Some local farmers have said they have not been affected by a bee shortage, while others report a significant impact. Bridges credits dedicated bee keepers who keep their colonies strong as the key to preserving the population. While some blame commercial beekeepers who work their bees from location to location, some, like Sennett, attribute the wide and varied diet of crops to stronger, healthier bees. And, while culprits ranging from cell phones to pesticides have been blamed for CCD, a recent story from the Bangor Daily News reports that a virus might be responsible.

Companies like Wyman’s who have reportedly been affected by CCD have contributed funds toward research that will hopefully uncover the cause. At the University of Maine, Frank Drummond is currently testing bees as part of research into the cause of CCD. You can read about his interesting research methods.
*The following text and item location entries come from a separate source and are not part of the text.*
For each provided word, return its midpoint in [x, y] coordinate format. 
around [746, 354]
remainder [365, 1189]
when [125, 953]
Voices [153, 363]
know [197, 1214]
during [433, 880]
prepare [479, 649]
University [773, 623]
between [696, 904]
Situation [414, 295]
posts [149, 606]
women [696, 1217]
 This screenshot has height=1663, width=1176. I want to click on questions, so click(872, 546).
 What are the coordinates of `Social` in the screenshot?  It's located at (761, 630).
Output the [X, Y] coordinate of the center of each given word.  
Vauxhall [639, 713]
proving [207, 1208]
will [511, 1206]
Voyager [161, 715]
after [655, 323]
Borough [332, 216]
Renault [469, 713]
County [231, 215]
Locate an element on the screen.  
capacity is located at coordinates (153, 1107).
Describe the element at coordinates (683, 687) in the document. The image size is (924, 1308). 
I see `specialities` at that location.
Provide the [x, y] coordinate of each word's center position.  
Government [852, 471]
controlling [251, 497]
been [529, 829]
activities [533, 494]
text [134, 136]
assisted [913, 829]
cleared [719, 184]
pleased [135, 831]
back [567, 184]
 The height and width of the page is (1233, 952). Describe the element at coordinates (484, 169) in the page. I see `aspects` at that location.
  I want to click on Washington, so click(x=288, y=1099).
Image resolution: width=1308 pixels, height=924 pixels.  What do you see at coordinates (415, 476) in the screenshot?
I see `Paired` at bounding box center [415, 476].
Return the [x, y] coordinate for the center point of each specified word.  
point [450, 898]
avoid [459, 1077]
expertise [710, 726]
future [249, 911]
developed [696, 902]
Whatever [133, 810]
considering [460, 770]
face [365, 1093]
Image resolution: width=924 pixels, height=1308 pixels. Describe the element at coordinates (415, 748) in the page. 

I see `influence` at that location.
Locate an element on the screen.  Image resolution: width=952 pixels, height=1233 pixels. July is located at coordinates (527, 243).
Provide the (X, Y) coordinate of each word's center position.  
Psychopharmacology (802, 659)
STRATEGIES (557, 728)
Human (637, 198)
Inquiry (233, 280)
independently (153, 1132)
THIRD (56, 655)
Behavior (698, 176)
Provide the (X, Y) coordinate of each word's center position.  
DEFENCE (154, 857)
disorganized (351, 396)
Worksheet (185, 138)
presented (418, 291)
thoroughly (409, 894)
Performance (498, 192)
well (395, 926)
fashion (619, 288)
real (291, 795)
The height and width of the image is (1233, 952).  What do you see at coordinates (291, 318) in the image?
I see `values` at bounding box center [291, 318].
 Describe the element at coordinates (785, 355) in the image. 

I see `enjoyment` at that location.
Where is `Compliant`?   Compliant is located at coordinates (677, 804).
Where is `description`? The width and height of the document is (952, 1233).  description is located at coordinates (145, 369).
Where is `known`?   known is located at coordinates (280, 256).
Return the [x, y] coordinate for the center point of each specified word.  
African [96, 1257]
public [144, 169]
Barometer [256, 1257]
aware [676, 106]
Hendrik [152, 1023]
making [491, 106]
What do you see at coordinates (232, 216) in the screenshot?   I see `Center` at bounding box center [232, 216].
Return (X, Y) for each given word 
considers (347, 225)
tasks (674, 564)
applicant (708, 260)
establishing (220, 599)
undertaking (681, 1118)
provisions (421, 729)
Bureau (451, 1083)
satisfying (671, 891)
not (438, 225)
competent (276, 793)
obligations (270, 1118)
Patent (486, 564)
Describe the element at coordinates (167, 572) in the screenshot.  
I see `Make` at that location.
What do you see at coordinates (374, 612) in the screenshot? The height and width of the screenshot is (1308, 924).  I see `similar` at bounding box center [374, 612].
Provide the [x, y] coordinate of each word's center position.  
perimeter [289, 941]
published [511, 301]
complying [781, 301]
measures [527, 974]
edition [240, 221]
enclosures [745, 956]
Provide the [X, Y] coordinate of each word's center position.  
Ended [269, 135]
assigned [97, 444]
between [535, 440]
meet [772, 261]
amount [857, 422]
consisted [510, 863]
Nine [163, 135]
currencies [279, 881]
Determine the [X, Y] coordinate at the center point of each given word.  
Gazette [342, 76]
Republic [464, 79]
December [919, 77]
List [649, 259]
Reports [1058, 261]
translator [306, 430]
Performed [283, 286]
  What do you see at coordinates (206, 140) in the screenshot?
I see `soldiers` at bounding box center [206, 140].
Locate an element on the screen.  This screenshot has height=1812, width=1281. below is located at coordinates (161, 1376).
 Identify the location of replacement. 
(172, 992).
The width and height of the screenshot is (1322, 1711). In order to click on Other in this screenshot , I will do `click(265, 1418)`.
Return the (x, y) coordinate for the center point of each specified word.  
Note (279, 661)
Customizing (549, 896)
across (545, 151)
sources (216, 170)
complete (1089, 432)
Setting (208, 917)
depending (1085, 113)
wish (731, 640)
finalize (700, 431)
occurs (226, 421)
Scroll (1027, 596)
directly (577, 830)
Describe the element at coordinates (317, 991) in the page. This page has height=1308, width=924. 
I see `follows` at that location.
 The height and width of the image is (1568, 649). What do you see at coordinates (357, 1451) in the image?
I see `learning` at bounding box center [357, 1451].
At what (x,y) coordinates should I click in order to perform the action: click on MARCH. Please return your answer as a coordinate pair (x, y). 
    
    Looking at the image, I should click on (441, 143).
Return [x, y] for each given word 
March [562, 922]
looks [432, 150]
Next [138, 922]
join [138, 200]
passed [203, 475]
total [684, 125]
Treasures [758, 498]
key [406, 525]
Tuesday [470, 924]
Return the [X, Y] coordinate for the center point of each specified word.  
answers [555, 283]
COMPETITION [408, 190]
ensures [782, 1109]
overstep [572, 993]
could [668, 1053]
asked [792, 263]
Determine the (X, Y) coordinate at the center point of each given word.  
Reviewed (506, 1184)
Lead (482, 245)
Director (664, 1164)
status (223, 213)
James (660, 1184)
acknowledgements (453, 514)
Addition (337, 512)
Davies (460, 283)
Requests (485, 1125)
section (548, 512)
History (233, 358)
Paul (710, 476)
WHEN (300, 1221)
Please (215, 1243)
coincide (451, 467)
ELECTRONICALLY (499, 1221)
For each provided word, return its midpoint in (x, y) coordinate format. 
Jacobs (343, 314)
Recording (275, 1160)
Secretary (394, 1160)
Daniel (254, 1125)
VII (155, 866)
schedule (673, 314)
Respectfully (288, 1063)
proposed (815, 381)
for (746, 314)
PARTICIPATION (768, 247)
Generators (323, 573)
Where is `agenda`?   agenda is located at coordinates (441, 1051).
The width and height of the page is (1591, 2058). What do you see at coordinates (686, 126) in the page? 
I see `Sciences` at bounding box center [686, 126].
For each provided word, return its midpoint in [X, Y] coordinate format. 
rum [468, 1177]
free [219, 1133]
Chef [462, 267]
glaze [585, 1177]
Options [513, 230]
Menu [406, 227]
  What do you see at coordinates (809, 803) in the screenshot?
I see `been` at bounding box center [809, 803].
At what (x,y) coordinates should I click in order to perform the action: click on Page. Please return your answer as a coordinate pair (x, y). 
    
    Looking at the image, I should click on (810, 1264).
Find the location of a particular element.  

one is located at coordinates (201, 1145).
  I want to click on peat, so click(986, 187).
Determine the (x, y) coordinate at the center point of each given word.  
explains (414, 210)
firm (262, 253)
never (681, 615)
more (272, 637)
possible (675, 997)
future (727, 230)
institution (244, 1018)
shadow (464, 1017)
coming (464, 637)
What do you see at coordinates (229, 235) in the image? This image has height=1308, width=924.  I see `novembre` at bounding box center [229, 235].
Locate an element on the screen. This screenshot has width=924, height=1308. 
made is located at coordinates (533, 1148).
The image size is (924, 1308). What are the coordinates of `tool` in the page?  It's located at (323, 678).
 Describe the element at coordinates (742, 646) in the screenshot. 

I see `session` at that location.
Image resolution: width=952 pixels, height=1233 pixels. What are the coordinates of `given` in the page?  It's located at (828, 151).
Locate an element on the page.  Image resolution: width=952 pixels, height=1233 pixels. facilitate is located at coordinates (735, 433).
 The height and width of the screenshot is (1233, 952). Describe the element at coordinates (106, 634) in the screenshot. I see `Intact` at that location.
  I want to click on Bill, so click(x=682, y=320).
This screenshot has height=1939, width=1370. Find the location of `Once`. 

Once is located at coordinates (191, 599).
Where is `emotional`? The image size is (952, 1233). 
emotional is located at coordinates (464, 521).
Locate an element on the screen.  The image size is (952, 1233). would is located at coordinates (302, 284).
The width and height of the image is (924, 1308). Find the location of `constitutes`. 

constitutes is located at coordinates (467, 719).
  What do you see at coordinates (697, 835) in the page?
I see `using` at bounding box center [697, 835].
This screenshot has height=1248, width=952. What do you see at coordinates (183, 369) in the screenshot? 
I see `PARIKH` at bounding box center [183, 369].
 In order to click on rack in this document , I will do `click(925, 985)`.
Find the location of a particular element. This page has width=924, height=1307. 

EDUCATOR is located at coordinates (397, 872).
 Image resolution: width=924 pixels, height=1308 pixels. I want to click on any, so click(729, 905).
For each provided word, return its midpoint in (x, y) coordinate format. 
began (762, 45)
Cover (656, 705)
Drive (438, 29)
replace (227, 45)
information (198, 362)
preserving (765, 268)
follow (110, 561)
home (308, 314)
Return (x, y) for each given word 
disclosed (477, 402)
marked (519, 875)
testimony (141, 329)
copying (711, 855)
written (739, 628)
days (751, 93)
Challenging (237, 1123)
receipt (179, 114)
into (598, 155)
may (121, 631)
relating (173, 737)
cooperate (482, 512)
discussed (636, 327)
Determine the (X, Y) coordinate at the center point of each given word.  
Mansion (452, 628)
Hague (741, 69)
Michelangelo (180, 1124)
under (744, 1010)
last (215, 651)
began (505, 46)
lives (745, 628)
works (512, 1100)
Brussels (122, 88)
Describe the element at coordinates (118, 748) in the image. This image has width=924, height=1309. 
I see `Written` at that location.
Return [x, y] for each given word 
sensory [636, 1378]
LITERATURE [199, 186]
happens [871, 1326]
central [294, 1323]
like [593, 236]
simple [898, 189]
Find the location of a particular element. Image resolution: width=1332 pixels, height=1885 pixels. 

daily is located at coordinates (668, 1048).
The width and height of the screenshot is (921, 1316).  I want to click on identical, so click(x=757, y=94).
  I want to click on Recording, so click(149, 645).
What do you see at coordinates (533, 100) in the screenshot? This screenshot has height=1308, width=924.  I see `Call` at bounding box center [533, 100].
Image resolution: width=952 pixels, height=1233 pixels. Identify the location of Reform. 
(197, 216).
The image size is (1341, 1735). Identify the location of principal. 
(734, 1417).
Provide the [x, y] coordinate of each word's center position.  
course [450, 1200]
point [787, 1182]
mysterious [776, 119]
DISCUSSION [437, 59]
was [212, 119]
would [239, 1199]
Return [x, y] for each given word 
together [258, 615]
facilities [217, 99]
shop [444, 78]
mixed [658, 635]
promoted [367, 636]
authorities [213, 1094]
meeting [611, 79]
Despite concerns, this season’s wild blueberry crop seems destined for success. The National Agricultural Statistics Survey report indicates that in New England wild blueberries were assessed at good to excellent development. Good thing – the blues will be responsible for thousands of pies, hundreds of buckles, and even a few martinis, if not a dog treat or two.

You have only to look to the Maine Wild Blueberry Queen to understand the berry’s ubiquity and the necessity of the bee. (She welcomes her successor this year at the Union Fair and Blueberry Festival taking place on August 20-27.) Clearly, the responsibilities of a royal go beyond just looking good in blue – ask any queen bee.